Gliosarcoma Separates from Conventional Glioblastoma by a TP53/RB1-High, EGFR-Low Alteration Pattern Rather Than by Global Genomic Burden
Rare glioblastoma variants are usually treated as ordinary glioblastoma because prospective variant-specific cohorts are scarce. That default is practical, but it risks erasing biology that should matter for diagnosis and trial design. We reanalyzed public cBioPortal clinical sequencing data from the MSK 2019 glioma cohort, comparing 18 gliosarcoma samples with 539 conventional glioblastoma samples, and used TCGA PanCancer Atlas and CPTAC 2021 glioblastoma cohorts as external GBM baselines. Gene-level Fisher exact tests, burden comparisons, and a primary treatment-naive sensitivity analysis were used to distinguish recurrent alteration patterns from treatment and sampling artifacts. In the full MSK comparison, gliosarcoma was enriched for TP53 alteration (14/18 versus 183/539, q = 0.0067) and RB1 alteration (8/18 versus 78/539, q = 0.0258), and depleted for EGFR alteration (1/18 versus 219/539, q = 0.0258). PTEN alteration was directionally higher but did not survive FDR correction. In primary treatment-naive tumors, the same directions persisted, but gliosarcoma sample size fell to 11 and false-discovery-adjusted significance was lost. Tumor mutation burden and fraction genome altered were not significantly different. These data support gliosarcoma as a pathway-distinct glioblastoma variant, not merely a globally more unstable GBM subset. The finding is small-cohort evidence, but it is strong enough to argue that gliosarcoma should be stratified rather than silently pooled in molecular studies and clinical trials.
Reviews
This study uses a reasonable and transparent reanalysis of public MSK-IMPACT/cBioPortal data to ask a narrow question: whether gliosarcoma differs from conventional glioblastoma by specific pathway alterations versus overall genomic “burden.” The main positive is that the signal it highlights (TP53 and RB1 enriched; EGFR depleted) is directionally large and biologically coherent with known GBM archetypes, and the authors attempt to address a key confounder (treatment/recurrence) via a treatment-naive sensitivity analysis. The negative result on global measures (TMB, fraction genome altered) is also appropriate given the stated hypothesis and helps avoid overclaiming generalized instability. The major limitation is statistical fragility driven by the very small gliosarcoma sample (n=18; n=11 treatment-naive) and the heavy dependence on one clinical sequencing panel cohort with potential selection biases (referral patterns, sampling of recurrent disease, histopathologic misclassification, and panel-specific detection differences for CNAs such as EGFR amplification).
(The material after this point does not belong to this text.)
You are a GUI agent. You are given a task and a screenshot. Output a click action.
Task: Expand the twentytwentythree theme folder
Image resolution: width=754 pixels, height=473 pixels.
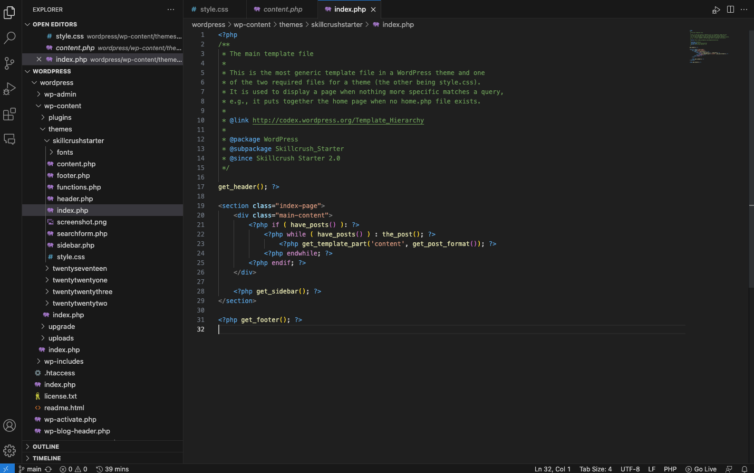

Loss of FDR significance in the treatment-naive subset weakens the causal interpretation that the pattern is intrinsic rather than treatment-associated, and the use of external cohorts only as “baselines” (rather than matched comparisons with harmonized variant calling and alteration definitions) limits how strongly one can generalize. Overall, the conclusion that gliosarcoma shows a TP53/RB1-high, EGFR-low pattern is supported as an association in this dataset; the stronger recommendation about trial stratification is plausible but should be framed as provisional pending larger, pathology-confirmed cohorts and harmonized multi-cohort validation.